Work required -> Can you convert every line below into a Markdown table with the columns Row and Line, numbering the rows and skipping blank lines?

-- Start Records for this task --

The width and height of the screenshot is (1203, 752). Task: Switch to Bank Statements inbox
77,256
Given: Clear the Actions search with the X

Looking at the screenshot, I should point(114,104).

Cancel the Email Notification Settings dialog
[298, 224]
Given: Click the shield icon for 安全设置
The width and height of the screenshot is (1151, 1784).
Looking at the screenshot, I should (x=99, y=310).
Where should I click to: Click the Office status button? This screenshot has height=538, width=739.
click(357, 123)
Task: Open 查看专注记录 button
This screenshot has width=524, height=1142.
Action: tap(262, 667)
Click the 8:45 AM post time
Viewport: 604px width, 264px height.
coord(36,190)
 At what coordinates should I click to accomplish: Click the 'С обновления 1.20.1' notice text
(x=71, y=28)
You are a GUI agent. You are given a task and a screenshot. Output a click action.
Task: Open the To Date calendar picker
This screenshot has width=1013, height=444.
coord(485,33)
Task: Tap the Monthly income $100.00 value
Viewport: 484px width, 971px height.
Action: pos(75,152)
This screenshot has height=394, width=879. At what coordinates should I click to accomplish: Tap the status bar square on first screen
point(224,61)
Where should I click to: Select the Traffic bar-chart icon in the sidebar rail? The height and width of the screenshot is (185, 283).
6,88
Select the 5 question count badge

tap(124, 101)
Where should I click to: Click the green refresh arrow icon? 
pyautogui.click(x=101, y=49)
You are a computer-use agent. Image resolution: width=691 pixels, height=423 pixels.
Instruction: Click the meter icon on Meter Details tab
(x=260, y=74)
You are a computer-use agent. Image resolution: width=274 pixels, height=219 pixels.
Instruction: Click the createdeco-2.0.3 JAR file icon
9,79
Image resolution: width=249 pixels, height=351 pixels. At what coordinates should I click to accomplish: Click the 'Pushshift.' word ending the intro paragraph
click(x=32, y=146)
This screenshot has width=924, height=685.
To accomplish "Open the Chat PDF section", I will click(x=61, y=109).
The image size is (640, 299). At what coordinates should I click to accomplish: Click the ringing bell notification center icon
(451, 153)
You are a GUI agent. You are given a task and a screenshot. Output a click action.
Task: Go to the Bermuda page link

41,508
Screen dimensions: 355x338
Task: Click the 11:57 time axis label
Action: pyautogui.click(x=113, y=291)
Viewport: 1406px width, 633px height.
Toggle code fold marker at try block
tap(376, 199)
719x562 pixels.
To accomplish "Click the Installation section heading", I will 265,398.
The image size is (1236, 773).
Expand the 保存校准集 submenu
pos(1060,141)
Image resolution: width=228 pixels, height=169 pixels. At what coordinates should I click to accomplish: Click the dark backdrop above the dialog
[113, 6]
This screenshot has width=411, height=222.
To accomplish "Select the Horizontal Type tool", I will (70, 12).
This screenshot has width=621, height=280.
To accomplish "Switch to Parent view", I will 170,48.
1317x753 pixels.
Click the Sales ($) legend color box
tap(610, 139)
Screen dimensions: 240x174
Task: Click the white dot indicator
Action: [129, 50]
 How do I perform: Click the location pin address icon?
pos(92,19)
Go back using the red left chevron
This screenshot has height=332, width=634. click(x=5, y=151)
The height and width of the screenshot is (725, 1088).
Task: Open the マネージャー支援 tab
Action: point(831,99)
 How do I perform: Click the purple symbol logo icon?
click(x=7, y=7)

-- End Records for this task --

Result ->
| Row | Line |
|---|---|
| 1 | The width and height of the screenshot is (1203, 752). Task: Switch to Bank Statements inbox |
| 2 | 77,256 |
| 3 | Given: Clear the Actions search with the X |
| 4 | Looking at the screenshot, I should point(114,104). |
| 5 | Cancel the Email Notification Settings dialog |
| 6 | [298, 224] |
| 7 | Given: Click the shield icon for 安全设置 |
| 8 | The width and height of the screenshot is (1151, 1784). |
| 9 | Looking at the screenshot, I should (x=99, y=310). |
| 10 | Where should I click to: Click the Office status button? This screenshot has height=538, width=739. |
| 11 | click(357, 123) |
| 12 | Task: Open 查看专注记录 button |
| 13 | This screenshot has width=524, height=1142. |
| 14 | Action: tap(262, 667) |
| 15 | Click the 8:45 AM post time |
| 16 | Viewport: 604px width, 264px height. |
| 17 | coord(36,190) |
| 18 |  At what coordinates should I click to accomplish: Click the 'С обновления 1.20.1' notice text |
| 19 | (x=71, y=28) |
| 20 | You are a GUI agent. You are given a task and a screenshot. Output a click action. |
| 21 | Task: Open the To Date calendar picker |
| 22 | This screenshot has width=1013, height=444. |
| 23 | coord(485,33) |
| 24 | Task: Tap the Monthly income $100.00 value |
| 25 | Viewport: 484px width, 971px height. |
| 26 | Action: pos(75,152) |
| 27 | This screenshot has height=394, width=879. At what coordinates should I click to accomplish: Tap the status bar square on first screen |
| 28 | point(224,61) |
| 29 | Where should I click to: Select the Traffic bar-chart icon in the sidebar rail? The height and width of the screenshot is (185, 283). |
| 30 | 6,88 |
| 31 | Select the 5 question count badge |
| 32 | tap(124, 101) |
| 33 | Where should I click to: Click the green refresh arrow icon?  |
| 34 | pyautogui.click(x=101, y=49) |
| 35 | You are a computer-use agent. Image resolution: width=691 pixels, height=423 pixels. |
| 36 | Instruction: Click the meter icon on Meter Details tab |
| 37 | (x=260, y=74) |
| 38 | You are a computer-use agent. Image resolution: width=274 pixels, height=219 pixels. |
| 39 | Instruction: Click the createdeco-2.0.3 JAR file icon |
| 40 | 9,79 |
| 41 | Image resolution: width=249 pixels, height=351 pixels. At what coordinates should I click to accomplish: Click the 'Pushshift.' word ending the intro paragraph |
| 42 | click(x=32, y=146) |
| 43 | This screenshot has width=924, height=685. |
| 44 | To accomplish "Open the Chat PDF section", I will click(x=61, y=109). |
| 45 | The image size is (640, 299). At what coordinates should I click to accomplish: Click the ringing bell notification center icon |
| 46 | (451, 153) |
| 47 | You are a GUI agent. You are given a task and a screenshot. Output a click action. |
| 48 | Task: Go to the Bermuda page link |
| 49 | 41,508 |
| 50 | Screen dimensions: 355x338 |
| 51 | Task: Click the 11:57 time axis label |
| 52 | Action: pyautogui.click(x=113, y=291) |
| 53 | Viewport: 1406px width, 633px height. |
| 54 | Toggle code fold marker at try block |
| 55 | tap(376, 199) |
| 56 | 719x562 pixels. |
| 57 | To accomplish "Click the Installation section heading", I will 265,398. |
| 58 | The image size is (1236, 773). |
| 59 | Expand the 保存校准集 submenu |
| 60 | pos(1060,141) |
| 61 | Image resolution: width=228 pixels, height=169 pixels. At what coordinates should I click to accomplish: Click the dark backdrop above the dialog |
| 62 | [113, 6] |
| 63 | This screenshot has width=411, height=222. |
| 64 | To accomplish "Select the Horizontal Type tool", I will (70, 12). |
| 65 | This screenshot has width=621, height=280. |
| 66 | To accomplish "Switch to Parent view", I will 170,48. |
| 67 | 1317x753 pixels. |
| 68 | Click the Sales ($) legend color box |
| 69 | tap(610, 139) |
| 70 | Screen dimensions: 240x174 |
| 71 | Task: Click the white dot indicator |
| 72 | Action: [129, 50] |
| 73 |  How do I perform: Click the location pin address icon? |
| 74 | pos(92,19) |
| 75 | Go back using the red left chevron |
| 76 | This screenshot has height=332, width=634. click(x=5, y=151) |
| 77 | The height and width of the screenshot is (725, 1088). |
| 78 | Task: Open the マネージャー支援 tab |
| 79 | Action: point(831,99) |
| 80 |  How do I perform: Click the purple symbol logo icon? |
| 81 | click(x=7, y=7) |